** BEGIN **

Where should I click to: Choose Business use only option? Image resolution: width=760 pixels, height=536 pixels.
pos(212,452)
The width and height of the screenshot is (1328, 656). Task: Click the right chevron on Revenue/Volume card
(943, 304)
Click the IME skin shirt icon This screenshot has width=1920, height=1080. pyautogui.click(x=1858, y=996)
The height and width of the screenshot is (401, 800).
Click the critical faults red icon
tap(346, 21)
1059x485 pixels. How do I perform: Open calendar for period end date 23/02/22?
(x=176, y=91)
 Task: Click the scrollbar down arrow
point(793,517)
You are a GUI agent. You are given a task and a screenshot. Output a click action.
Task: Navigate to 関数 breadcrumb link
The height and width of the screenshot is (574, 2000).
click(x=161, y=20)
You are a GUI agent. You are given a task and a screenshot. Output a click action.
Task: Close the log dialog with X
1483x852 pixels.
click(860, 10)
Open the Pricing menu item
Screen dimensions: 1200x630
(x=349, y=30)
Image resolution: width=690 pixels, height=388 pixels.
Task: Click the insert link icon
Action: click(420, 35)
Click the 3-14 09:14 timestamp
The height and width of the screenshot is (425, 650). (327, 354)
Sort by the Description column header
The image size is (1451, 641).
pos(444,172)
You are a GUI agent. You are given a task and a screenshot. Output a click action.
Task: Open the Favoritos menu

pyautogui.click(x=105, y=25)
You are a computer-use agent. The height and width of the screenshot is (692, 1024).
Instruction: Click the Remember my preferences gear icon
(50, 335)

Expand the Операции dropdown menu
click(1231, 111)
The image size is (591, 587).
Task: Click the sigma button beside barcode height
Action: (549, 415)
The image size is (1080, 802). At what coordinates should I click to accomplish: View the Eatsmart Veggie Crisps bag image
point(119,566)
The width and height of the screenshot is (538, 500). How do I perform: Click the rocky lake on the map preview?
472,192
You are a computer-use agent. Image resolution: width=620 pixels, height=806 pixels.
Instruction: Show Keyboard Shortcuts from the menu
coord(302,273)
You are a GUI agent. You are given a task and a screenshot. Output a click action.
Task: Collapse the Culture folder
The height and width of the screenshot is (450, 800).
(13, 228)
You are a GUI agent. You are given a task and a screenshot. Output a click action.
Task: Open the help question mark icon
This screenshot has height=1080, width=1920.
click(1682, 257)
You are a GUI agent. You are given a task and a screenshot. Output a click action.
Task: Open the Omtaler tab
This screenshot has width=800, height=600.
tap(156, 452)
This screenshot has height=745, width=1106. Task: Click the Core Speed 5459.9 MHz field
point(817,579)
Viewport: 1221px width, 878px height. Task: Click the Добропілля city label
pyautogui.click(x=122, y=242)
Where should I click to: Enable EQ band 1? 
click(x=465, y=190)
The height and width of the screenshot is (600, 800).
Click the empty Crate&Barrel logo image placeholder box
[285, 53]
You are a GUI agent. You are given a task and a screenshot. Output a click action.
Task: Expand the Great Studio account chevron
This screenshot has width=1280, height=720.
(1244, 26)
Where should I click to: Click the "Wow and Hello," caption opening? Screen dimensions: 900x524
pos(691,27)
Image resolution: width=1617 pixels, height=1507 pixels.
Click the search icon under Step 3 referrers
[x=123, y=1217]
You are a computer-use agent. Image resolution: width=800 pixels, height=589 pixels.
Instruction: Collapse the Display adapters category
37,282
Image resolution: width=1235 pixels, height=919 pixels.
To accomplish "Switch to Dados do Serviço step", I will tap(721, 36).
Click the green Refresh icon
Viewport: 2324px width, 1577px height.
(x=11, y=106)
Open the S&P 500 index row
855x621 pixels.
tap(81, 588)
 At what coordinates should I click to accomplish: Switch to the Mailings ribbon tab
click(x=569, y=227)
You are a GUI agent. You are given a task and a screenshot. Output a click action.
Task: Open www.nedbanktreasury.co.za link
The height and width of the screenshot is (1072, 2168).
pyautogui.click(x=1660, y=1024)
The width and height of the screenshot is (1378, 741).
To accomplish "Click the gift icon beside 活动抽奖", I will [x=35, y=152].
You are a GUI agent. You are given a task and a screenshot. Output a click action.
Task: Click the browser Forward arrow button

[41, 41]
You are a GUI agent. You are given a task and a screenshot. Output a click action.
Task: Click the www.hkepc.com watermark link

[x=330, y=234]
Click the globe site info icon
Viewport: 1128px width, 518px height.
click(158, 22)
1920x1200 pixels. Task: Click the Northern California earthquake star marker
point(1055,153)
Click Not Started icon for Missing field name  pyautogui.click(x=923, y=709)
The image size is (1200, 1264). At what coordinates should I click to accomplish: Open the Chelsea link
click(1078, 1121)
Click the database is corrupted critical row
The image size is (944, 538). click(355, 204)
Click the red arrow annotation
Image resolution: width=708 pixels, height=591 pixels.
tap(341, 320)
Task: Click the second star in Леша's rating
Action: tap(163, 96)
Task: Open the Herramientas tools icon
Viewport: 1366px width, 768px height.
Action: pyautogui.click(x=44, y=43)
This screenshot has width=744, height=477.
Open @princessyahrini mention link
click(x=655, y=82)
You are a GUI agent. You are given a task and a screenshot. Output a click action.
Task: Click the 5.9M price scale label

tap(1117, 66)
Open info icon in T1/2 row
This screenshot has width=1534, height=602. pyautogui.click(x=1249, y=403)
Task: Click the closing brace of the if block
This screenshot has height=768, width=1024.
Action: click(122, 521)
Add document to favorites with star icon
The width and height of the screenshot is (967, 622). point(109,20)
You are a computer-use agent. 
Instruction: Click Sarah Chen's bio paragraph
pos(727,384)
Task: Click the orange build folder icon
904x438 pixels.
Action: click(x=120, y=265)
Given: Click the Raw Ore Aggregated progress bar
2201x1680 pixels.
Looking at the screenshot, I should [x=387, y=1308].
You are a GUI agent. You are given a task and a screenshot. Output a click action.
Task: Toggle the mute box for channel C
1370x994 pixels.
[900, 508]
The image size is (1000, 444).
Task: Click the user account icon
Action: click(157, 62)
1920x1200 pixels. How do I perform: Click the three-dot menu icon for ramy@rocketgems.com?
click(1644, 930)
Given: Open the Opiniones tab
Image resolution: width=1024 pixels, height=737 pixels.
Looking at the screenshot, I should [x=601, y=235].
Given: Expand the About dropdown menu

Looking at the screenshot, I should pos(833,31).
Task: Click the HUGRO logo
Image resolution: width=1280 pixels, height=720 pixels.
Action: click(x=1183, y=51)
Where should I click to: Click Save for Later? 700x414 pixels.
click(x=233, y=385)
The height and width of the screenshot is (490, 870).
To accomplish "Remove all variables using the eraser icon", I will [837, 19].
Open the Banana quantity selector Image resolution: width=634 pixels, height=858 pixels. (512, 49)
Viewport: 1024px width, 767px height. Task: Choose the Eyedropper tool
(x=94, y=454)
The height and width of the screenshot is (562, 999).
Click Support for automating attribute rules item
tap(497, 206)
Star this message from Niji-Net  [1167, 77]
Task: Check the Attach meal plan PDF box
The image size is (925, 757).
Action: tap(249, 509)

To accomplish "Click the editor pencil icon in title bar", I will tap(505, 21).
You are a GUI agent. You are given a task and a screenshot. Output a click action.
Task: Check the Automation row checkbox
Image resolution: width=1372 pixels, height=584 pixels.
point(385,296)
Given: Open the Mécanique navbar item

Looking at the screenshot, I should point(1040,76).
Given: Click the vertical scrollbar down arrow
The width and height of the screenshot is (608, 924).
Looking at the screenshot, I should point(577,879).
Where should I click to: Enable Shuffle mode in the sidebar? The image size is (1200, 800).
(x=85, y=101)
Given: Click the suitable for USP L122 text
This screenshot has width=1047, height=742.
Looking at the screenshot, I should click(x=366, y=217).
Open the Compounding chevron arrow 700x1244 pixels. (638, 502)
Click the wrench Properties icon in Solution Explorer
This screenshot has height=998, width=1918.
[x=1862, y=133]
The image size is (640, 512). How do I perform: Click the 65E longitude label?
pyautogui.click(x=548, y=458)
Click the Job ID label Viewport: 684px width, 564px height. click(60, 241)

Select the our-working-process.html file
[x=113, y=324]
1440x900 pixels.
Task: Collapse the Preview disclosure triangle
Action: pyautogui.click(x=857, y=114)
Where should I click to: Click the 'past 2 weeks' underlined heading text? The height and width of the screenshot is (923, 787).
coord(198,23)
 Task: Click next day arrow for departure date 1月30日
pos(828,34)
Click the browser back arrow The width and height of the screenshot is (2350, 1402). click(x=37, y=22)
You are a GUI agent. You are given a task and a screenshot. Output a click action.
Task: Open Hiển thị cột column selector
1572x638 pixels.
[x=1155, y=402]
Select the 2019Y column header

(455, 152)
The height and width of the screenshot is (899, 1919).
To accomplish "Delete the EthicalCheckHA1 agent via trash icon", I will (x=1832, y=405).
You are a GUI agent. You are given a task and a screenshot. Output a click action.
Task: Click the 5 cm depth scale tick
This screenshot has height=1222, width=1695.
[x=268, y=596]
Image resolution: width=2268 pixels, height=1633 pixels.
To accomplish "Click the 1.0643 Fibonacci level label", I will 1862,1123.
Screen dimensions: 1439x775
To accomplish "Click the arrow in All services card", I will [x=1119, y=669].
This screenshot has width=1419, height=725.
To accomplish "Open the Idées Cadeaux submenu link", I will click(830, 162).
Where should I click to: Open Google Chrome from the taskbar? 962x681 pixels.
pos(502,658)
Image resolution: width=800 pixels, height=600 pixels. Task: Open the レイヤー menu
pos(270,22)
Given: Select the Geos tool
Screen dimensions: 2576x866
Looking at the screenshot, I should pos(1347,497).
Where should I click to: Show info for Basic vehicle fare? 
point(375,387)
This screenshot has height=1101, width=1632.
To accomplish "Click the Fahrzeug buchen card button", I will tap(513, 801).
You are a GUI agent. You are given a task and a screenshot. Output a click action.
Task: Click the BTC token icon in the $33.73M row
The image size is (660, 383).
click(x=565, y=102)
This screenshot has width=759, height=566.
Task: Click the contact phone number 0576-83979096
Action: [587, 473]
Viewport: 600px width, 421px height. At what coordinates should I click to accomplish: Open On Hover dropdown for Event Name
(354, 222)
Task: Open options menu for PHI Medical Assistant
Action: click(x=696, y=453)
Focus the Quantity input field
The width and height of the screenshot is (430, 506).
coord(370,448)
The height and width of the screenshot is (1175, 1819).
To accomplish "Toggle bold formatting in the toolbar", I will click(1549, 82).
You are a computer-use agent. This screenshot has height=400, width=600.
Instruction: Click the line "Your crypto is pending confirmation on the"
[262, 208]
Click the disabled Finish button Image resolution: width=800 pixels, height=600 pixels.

** END **

Exercise instructions: Pull out every line from the records above that contains the string "button", treating uppercase and lowercase as different.

Expected answer:
Task: Click the sigma button beside barcode height
Task: Click the browser Forward arrow button
To accomplish "Click the Fahrzeug buchen card button", I will tap(513, 801).
Click the disabled Finish button Image resolution: width=800 pixels, height=600 pixels.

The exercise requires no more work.